Exercise directions ::
Find every line below with the word "computer" in it, and copy each one.

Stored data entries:
-=-=-=-=-
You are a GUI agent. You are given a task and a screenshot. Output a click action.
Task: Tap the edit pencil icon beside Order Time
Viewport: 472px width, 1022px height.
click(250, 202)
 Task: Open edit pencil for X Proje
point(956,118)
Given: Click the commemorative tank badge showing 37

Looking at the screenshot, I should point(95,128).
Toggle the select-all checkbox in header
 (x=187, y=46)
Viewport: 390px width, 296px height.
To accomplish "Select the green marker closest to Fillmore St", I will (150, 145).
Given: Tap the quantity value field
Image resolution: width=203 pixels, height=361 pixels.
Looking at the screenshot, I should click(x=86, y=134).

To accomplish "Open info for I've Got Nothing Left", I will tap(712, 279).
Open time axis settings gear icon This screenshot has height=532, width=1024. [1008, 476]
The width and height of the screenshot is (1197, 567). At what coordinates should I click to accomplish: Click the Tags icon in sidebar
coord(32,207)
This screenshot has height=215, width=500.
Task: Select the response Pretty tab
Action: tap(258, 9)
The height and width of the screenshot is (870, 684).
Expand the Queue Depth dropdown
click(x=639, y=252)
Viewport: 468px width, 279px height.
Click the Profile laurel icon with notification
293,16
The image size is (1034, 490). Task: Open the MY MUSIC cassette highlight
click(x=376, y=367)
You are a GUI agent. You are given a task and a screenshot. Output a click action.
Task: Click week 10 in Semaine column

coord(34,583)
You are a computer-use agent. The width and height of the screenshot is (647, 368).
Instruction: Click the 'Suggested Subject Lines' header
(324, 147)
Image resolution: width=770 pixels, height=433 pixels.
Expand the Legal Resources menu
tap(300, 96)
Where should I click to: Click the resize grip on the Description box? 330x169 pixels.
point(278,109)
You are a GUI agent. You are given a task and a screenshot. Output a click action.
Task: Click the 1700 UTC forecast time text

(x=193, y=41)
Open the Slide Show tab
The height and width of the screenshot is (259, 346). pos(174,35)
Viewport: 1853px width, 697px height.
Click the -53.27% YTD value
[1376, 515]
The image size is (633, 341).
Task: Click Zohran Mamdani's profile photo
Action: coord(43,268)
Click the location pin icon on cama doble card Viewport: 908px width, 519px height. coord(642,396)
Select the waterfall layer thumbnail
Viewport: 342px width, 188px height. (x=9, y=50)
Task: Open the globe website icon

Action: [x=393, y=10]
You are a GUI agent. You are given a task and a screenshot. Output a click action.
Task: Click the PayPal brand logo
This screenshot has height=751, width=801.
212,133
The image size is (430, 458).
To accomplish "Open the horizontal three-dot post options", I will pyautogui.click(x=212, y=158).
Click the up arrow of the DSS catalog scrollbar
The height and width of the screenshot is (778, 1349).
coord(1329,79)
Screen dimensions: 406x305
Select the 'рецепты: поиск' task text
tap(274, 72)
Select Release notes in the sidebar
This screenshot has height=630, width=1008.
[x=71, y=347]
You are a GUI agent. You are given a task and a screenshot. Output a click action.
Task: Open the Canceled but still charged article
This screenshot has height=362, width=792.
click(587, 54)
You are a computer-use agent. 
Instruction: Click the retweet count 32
-=-=-=-=-
Expected output ::
You are a computer-use agent. The width and height of the screenshot is (647, 368).
You are a computer-use agent. 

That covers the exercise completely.